Le vicende dei singoli individui si intrecciano con quelle delle organizzazioni internazionali, dei governi, di ribelli e pacifisti, forze di polizia, medici e criminali di guerra, in un percorso a tappe che tocca le città europee con la loro scia di storia, di politicanti, di tribunali, orrori, intrighi. Un rincorrere la verità che non ha mai una sola faccia e che lascia un sapore amaro di sconfitta.
Il colonnello Dragojević, per giustificare gli orrori commessi, si serve delle parole di Elsa Morante nel libro La Storia, un libro che il tenente gli ha consigliato di leggere. Il colonnello afferma: «… anche per me la storia è una sequenza di orrori … noi uomini ci illudiamo di contare qualcosa, ma non siamo che pedine sull’immensa scacchiera della terra. Non decidiamo niente.»
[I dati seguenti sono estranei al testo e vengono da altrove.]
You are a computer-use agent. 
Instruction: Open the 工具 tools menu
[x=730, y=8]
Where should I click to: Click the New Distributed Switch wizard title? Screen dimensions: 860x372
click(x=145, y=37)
Venga pure la fine, un romanzo costruito intorno alla cruda realtà della guerra, ci pone di fronte al problema delle colpe dei carnefici che, nell’espiare la condanna, possono diventare vittime a loro volta. La consapevolezza di questa tragica presa di coscienza traspare in ogni pagina. Con il procedere dell’indagine il tenente Liguori si fa carico delle conseguenze estreme a cui lo portano le vie contorte che deve seguire per arrivare alla verità.
Leggere il romanzo e cercare di comprendere il suo messaggio è un tutt’uno, e non si smette se non quando ogni tassello è al suo posto «perché è solo quando tutto finisce che incomincia davvero qualcosa».
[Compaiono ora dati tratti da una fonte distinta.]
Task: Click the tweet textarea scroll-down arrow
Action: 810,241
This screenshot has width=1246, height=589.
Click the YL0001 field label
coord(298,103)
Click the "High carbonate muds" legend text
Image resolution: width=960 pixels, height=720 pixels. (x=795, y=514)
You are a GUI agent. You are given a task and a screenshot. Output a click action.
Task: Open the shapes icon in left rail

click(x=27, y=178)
Ma nel suo inseguire la verità, nel sollevare il velo che copre trame e delitti, nel trattare temi al limite della provocazione, la costruzione narrativa finisce per viaggiare prevalentemente sul binario della razionalità mettendo all’angolo il trasporto emotivo che pure l’autore cerca in tutti i modi di far emergere, ma che rimane come cristallizzato.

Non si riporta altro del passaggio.